→ **Problem details**
Reproduce the data word for word, keeping every line complete.

→ **Input**
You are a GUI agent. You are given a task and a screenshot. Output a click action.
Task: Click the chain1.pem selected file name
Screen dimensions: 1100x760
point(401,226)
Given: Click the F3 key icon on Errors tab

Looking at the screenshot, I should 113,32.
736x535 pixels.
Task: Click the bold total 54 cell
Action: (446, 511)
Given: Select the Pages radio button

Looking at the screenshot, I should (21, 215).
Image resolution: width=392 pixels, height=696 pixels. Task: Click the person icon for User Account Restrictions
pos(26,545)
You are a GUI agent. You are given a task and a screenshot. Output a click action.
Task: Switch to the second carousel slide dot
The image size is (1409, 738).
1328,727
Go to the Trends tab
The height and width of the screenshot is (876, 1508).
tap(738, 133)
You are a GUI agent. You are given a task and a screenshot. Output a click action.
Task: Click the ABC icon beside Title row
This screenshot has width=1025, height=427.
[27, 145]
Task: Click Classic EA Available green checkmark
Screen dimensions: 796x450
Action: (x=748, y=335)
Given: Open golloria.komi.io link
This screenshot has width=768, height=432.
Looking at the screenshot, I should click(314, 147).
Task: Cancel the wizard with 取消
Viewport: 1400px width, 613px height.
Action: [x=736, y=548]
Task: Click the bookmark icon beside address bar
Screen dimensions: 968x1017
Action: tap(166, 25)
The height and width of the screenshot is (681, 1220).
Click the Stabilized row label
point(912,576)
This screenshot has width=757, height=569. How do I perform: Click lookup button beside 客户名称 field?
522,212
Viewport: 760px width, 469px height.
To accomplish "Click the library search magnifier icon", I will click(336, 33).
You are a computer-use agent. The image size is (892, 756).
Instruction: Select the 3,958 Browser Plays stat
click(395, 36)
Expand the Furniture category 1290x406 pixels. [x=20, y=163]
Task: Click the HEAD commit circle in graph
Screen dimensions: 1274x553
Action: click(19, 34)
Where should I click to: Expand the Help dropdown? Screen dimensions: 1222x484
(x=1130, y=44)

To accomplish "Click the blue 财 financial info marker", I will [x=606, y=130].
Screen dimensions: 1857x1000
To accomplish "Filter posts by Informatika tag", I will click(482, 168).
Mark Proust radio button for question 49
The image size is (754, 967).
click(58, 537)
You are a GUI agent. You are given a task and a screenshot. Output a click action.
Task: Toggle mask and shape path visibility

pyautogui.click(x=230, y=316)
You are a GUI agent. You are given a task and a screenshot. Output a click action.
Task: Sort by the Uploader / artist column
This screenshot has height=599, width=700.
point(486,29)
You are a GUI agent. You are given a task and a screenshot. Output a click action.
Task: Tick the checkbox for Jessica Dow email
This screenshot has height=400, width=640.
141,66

→ **Exercise result**
You are a GUI agent. You are given a task and a screenshot. Output a click action.
Task: Click the chain1.pem selected file name
Screen dimensions: 1100x760
point(401,226)
Given: Click the F3 key icon on Errors tab

Looking at the screenshot, I should 113,32.
736x535 pixels.
Task: Click the bold total 54 cell
Action: (446, 511)
Given: Select the Pages radio button

Looking at the screenshot, I should (21, 215).
Image resolution: width=392 pixels, height=696 pixels. Task: Click the person icon for User Account Restrictions
pos(26,545)
You are a GUI agent. You are given a task and a screenshot. Output a click action.
Task: Switch to the second carousel slide dot
The image size is (1409, 738).
1328,727
Go to the Trends tab
The height and width of the screenshot is (876, 1508).
tap(738, 133)
You are a GUI agent. You are given a task and a screenshot. Output a click action.
Task: Click the ABC icon beside Title row
This screenshot has width=1025, height=427.
[27, 145]
Task: Click Classic EA Available green checkmark
Screen dimensions: 796x450
Action: (x=748, y=335)
Given: Open golloria.komi.io link
This screenshot has width=768, height=432.
Looking at the screenshot, I should click(314, 147).
Task: Cancel the wizard with 取消
Viewport: 1400px width, 613px height.
Action: [x=736, y=548]
Task: Click the bookmark icon beside address bar
Screen dimensions: 968x1017
Action: tap(166, 25)
The height and width of the screenshot is (681, 1220).
Click the Stabilized row label
point(912,576)
This screenshot has width=757, height=569. How do I perform: Click lookup button beside 客户名称 field?
522,212
Viewport: 760px width, 469px height.
To accomplish "Click the library search magnifier icon", I will click(336, 33).
You are a computer-use agent. The image size is (892, 756).
Instruction: Select the 3,958 Browser Plays stat
click(395, 36)
Expand the Furniture category 1290x406 pixels. [x=20, y=163]
Task: Click the HEAD commit circle in graph
Screen dimensions: 1274x553
Action: click(19, 34)
Where should I click to: Expand the Help dropdown? Screen dimensions: 1222x484
(x=1130, y=44)

To accomplish "Click the blue 财 financial info marker", I will [x=606, y=130].
Screen dimensions: 1857x1000
To accomplish "Filter posts by Informatika tag", I will click(482, 168).
Mark Proust radio button for question 49
The image size is (754, 967).
click(58, 537)
You are a GUI agent. You are given a task and a screenshot. Output a click action.
Task: Toggle mask and shape path visibility

pyautogui.click(x=230, y=316)
You are a GUI agent. You are given a task and a screenshot. Output a click action.
Task: Sort by the Uploader / artist column
This screenshot has height=599, width=700.
point(486,29)
You are a GUI agent. You are given a task and a screenshot. Output a click action.
Task: Tick the checkbox for Jessica Dow email
This screenshot has height=400, width=640.
141,66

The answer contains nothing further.